According to the Mayo Clinic, Ramsay Hunt syndrome occurs when a shingles outbreak affects the facial nerve near one of your ears.
According to the National Institute of Neurological Disorders and Stroke, Bell's palsy occurs when the nerve that controls the facial muscles is swollen, inflamed, or compressed, resulting in facial weakness or paralysis. It affects approximately 40,000 Americans each year.
It’s not really clear why someone gets Bell’s palsy.
“Nobody knows what exactly causes it. It's thought that's caused to be a viral infection that gets into the nerve,” said Ferguson.
Rusack says it’s not just the inability to move his muscles that is the issue. He’s lost some ability to taste, loud noises in his right ear sound much louder and sometimes he feels dizzy.

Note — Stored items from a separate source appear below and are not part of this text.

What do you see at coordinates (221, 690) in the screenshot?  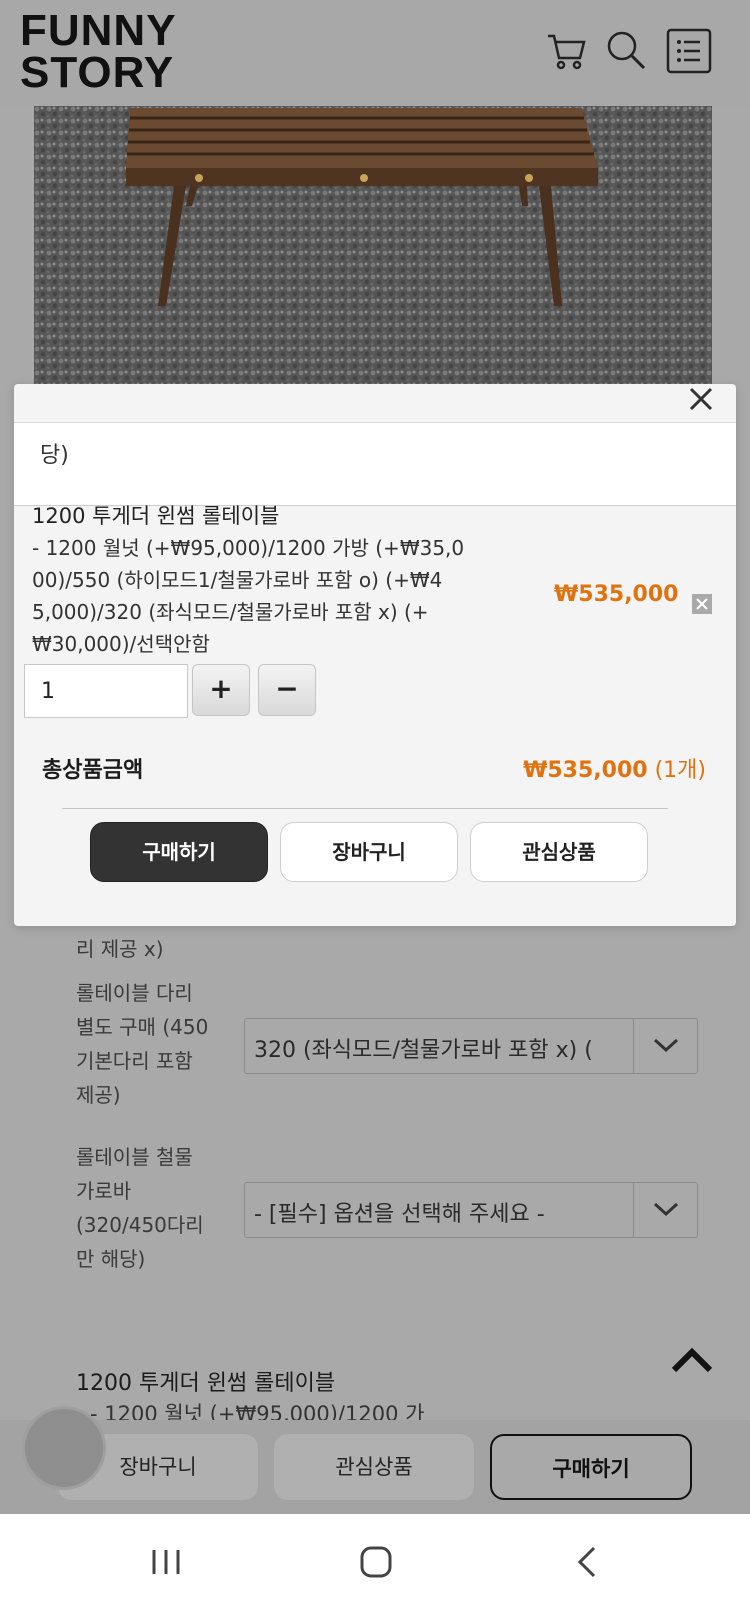 I see `quantity-increase-button: +` at bounding box center [221, 690].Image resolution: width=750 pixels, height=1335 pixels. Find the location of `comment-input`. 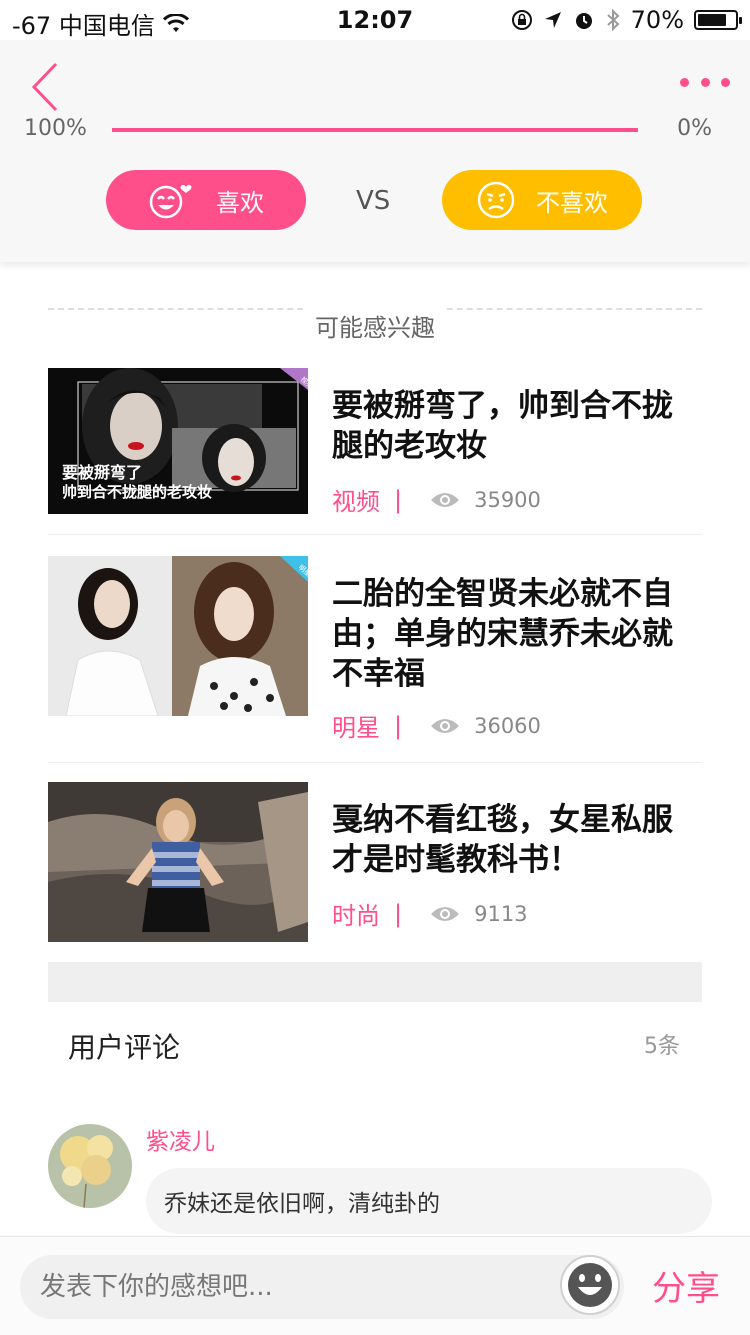

comment-input is located at coordinates (322, 1287).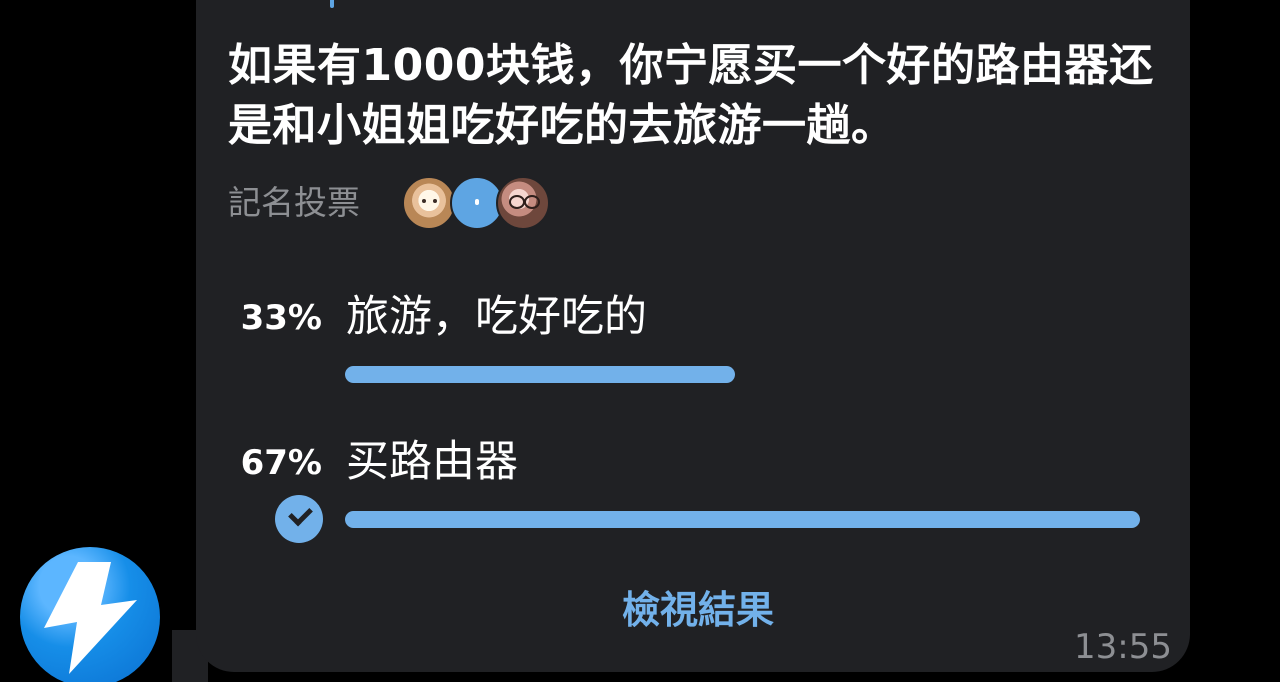  What do you see at coordinates (693, 342) in the screenshot?
I see `poll-option-travel: 33% 旅游，吃好吃的` at bounding box center [693, 342].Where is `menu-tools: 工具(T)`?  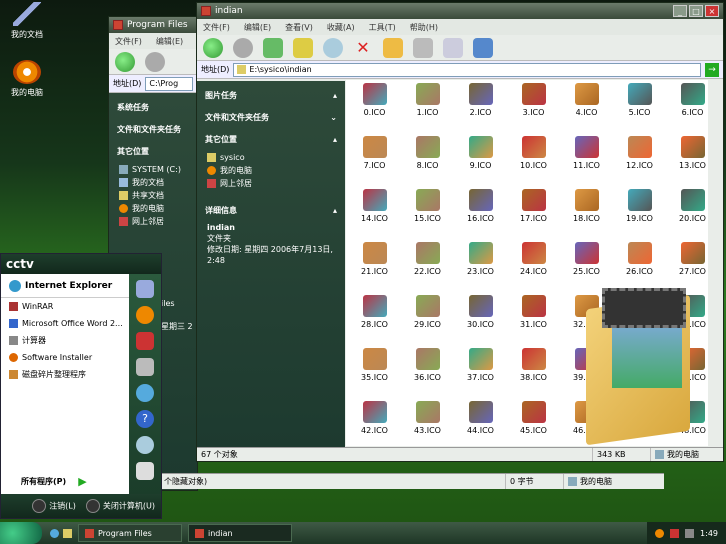 menu-tools: 工具(T) is located at coordinates (382, 28).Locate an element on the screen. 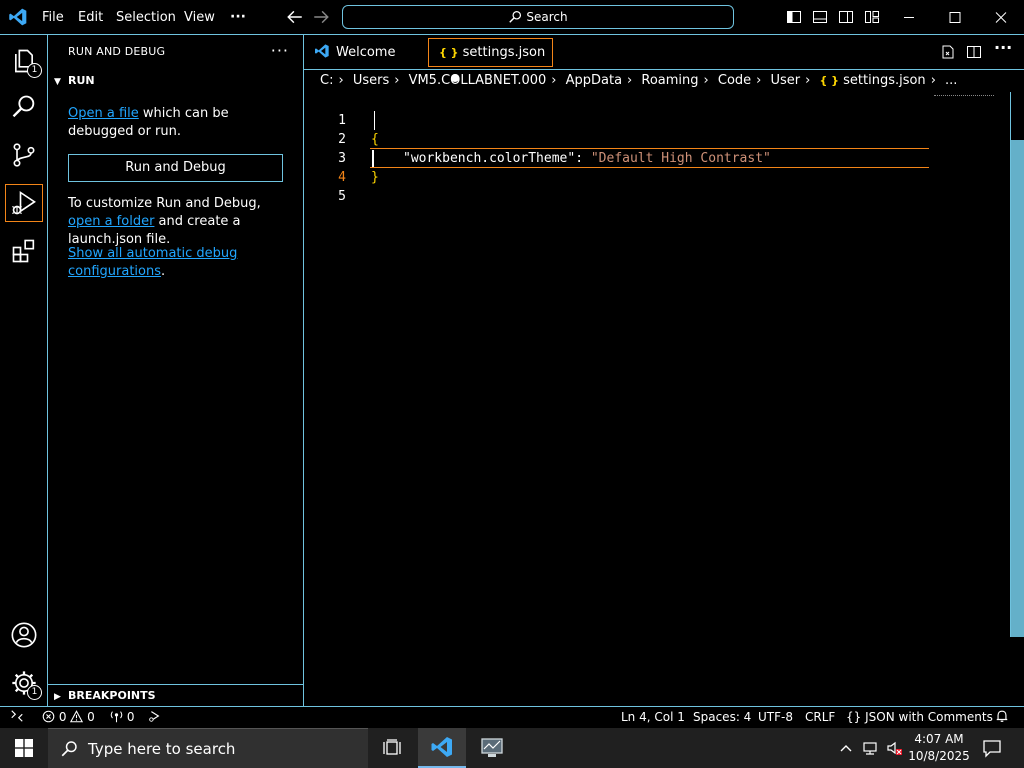 This screenshot has height=768, width=1024. tab-settings-json: { } settings.json is located at coordinates (490, 60).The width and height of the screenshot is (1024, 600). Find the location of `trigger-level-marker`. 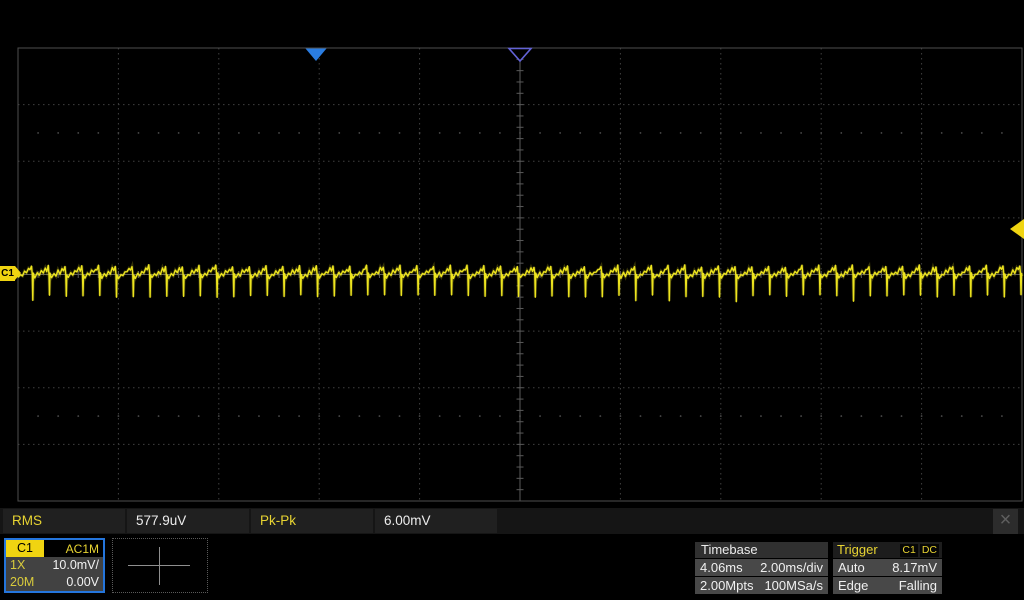

trigger-level-marker is located at coordinates (1017, 229).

Since doctors say they aren’t quite sure what causes the paralysis, there’s not much someone can do to prevent it. If someone does get diagnosed, they will most likely be prescribed with an anti-inflammatory and told to protect the eye, since it’s difficult to completely blink.
“If you're not careful you can get corneal abrasions to the eye. So you have to be sure to use artificial tears,” says Ferguson.
According to Dr. Ferguson, only the bottom half of the face will sag during a stroke, the whole face tends to droop with Bell’s palsy, and usually the face will return to normal in four to six weeks.